Our results showed a transient analgesic effect of intrathecal LDP-RS and the MyD88 inhibitor at day 14 following paclitaxel, yet there was no increase in TLR4 expression in the DRG and no elevated expression of MyD88 in the DRG or spinal cord at this time point. Indeed, MyD88 was not observed in the spinal cord. These results raise a number of interesting questions that will form the basis for several lines of interesting follow-up investigation. The results with both antagonists suggest there is some means for tonic stimulation at TLR4 that is separate from that provided at early time points where paclitaxel is present and presumably providing this stimulus. One logical candidate would seem to be reactive oxygen species that have been implicated by others in the pathophysiology of CIPN29, 31 and that also stimulate TLR4.1 Alternatively, chemotherapeutics stimulate the release of damage-associated molecular pattern proteins including HMGB140 that both stimulates TLR4 in neurons2 and promotes neuropathic pain.30 Indeed, it is intriguing to speculate that these supplemental players could account for both the coasting often seen in patients and the transition to a chronic pain condition given that each could support a self-sustaining positive feedback signaling loop. The lack of MyD88 in the spinal cord and its presence in only a subset of DRG neurons also indicates that parallel signal pathways contribute to CIPN. TLR4 and TRIF were shown to be expressed on both IB4- and CGRP-positive neurons in the DRG, but MyD88 expression was increased only in CGRP-positive neurons. No TLR4 expression was found in large neurons, but somewhat surprisingly, TRIF expression was found in large neurons. TRIF is shared by both TLR3 and TLR4 signaling, and it produces type I interferon.33, 43 Hence, TLR3 may also be involved in paclitaxel-induced CIPN. In that a key role of IB4-positive DRG neurons in CIPN has been demonstrated,37 it would seem likely that there is also a prominent role for mitogen-activated protein kinase in this subset of cells in the pathophysiology of CIPN that remains to be defined.
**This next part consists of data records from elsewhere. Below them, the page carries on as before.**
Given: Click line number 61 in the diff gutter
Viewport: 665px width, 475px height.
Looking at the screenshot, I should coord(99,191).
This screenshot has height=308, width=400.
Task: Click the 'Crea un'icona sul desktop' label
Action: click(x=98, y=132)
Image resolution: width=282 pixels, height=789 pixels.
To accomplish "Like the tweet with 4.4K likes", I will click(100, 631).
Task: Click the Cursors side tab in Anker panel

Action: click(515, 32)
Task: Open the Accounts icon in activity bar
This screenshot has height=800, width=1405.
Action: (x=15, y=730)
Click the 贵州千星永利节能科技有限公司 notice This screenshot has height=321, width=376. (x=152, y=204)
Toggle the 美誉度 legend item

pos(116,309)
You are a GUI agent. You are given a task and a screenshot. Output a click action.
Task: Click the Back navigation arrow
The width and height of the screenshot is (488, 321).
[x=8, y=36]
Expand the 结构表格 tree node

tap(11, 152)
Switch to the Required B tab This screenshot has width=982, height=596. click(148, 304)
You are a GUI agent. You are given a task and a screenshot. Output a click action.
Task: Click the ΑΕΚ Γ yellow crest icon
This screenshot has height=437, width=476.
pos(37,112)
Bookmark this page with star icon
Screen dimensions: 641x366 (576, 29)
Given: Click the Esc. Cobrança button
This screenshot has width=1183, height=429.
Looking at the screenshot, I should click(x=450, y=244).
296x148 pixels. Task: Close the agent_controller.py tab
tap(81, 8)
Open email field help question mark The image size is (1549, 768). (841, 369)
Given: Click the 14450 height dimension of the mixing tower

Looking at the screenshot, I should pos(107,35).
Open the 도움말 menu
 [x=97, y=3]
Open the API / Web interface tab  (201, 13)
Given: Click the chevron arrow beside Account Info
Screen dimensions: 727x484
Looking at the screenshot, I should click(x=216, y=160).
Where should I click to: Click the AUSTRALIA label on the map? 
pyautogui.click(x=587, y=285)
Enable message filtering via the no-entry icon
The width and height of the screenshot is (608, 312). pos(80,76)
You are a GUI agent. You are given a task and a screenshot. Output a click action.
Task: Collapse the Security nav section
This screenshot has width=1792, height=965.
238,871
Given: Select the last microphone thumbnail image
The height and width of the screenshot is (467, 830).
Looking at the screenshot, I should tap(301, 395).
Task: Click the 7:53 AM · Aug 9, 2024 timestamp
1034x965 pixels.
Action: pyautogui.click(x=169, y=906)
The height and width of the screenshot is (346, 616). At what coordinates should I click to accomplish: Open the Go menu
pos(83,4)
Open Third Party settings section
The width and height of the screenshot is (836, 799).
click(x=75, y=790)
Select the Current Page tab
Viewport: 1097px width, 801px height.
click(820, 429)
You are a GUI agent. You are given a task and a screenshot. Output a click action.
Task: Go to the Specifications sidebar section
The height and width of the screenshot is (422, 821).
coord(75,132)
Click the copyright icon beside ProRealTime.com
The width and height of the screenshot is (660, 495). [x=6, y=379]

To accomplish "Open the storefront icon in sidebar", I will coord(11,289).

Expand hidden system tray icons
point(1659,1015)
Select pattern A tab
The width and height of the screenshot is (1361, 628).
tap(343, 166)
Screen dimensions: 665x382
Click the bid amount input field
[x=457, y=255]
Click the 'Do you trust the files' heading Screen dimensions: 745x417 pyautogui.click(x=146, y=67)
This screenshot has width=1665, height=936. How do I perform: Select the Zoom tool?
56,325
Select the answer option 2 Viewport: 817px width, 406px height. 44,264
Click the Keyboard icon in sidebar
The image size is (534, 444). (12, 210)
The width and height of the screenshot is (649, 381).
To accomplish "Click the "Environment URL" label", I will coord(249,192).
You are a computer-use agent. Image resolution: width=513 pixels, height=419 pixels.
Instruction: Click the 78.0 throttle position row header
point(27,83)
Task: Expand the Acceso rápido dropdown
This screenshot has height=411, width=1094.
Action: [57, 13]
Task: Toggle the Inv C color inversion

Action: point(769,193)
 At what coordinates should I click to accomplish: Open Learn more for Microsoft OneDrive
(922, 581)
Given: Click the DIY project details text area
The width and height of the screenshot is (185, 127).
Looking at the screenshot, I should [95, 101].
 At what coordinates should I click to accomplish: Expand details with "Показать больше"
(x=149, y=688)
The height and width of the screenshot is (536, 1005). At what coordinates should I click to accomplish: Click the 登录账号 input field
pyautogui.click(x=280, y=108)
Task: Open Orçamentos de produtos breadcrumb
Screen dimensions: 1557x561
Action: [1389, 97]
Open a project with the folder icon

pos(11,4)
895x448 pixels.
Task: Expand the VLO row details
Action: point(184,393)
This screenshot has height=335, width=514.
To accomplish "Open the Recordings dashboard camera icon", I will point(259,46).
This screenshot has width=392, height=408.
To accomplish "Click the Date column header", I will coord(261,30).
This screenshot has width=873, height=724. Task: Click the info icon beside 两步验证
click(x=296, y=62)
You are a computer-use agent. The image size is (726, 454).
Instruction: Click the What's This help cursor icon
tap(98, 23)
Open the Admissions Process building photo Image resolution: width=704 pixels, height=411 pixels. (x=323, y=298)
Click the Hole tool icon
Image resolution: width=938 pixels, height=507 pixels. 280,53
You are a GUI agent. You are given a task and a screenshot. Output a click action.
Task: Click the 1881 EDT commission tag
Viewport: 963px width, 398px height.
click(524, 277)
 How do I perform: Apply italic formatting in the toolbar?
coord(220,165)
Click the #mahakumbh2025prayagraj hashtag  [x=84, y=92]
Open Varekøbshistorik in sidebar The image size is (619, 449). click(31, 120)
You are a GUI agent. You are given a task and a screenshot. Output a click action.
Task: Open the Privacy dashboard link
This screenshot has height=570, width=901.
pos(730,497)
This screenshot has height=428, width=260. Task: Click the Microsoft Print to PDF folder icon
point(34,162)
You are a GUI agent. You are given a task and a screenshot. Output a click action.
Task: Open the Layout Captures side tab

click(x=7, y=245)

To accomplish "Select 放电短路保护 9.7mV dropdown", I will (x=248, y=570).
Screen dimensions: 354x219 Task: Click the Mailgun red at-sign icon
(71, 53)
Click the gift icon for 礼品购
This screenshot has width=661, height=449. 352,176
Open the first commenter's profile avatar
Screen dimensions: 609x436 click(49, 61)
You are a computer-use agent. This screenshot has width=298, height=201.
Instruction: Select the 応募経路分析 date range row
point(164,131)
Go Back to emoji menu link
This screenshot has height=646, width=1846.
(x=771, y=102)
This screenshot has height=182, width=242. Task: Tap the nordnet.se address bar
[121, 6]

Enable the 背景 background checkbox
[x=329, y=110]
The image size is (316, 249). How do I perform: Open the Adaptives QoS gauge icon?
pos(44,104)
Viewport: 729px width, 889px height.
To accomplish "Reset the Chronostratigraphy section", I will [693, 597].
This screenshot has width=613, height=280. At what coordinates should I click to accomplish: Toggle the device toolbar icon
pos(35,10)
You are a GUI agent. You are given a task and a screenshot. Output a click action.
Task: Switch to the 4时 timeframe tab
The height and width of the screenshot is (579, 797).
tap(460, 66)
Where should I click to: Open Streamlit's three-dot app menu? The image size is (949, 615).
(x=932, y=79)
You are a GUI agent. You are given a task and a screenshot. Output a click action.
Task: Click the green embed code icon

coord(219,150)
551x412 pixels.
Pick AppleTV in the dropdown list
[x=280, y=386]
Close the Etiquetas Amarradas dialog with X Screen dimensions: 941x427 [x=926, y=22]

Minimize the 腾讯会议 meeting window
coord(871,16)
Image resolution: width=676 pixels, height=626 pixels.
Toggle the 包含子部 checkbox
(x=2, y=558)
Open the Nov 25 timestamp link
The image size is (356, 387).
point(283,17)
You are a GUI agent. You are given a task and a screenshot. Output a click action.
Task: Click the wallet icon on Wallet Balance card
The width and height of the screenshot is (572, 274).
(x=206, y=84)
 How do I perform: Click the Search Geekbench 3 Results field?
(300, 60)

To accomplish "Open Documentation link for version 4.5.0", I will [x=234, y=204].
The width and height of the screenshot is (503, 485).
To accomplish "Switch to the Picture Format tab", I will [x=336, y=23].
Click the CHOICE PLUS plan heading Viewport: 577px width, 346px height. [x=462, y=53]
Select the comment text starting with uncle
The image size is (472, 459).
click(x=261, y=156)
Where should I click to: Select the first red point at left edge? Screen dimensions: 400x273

It has become widely recognized that glial cells in the peripheral nerve, DRG, and spinal cord react following peripheral inflammation or nerve injury and contribute to the pathophysiology of the resulting hyperalgesia.41, 13, 70, 59 Moreover, a key component in the glial response is mediated by TLR4.22, 57 Microglia has arguably received the maximum attention as the key glial element involved in nerve injury–related pain.5, 23 Yet, a striking feature of the CIPN glial phenotype is an apparently major role of spinal astrocytes and a much less prominent or complete lack of recruitment of microglia.72, 71 Spinal astrocytes become hypertrophic and show increased expression of GFAP in both paclitaxel- and oxaliplatin-related CIPN.71, 67 In addition, astrocytes in CIPN rats show increased expression of the gap junction protein connexin 43 as well as downregulation of glutamate transporters.15, 71 Patients complain not only of ongoing pain with CIPN, but also, when pain is aggravated by peripheral stimuli, complain that pain supersedes their ongoing pain and, importantly, it may last for minutes, hours, or sometimes days.9, 10, 16, 28, 27 Experimental animals similarly show exaggerated nocifensive behavioral reactions to peripheral stimuli in models of chemoneuropathy.15, 17 Given that skin innervation density is depleted in all models of CIPN studied thus far,8, 7, 52 there must be some mechanism for augmentation of signaling by the residual fibers. One potential mechanism is downregulation of glutamate transporters in spinal astrocytes. The data shown here raise the question as to the relationship between TLR4 activation and the change in spinal astrocyte phenotype. Given that the chemotherapeutics that cause CIPN poorly penetrate to the central nervous system, it is of further keen interest as to what the potential signal or link may be between peripheral and central TLR4 activation.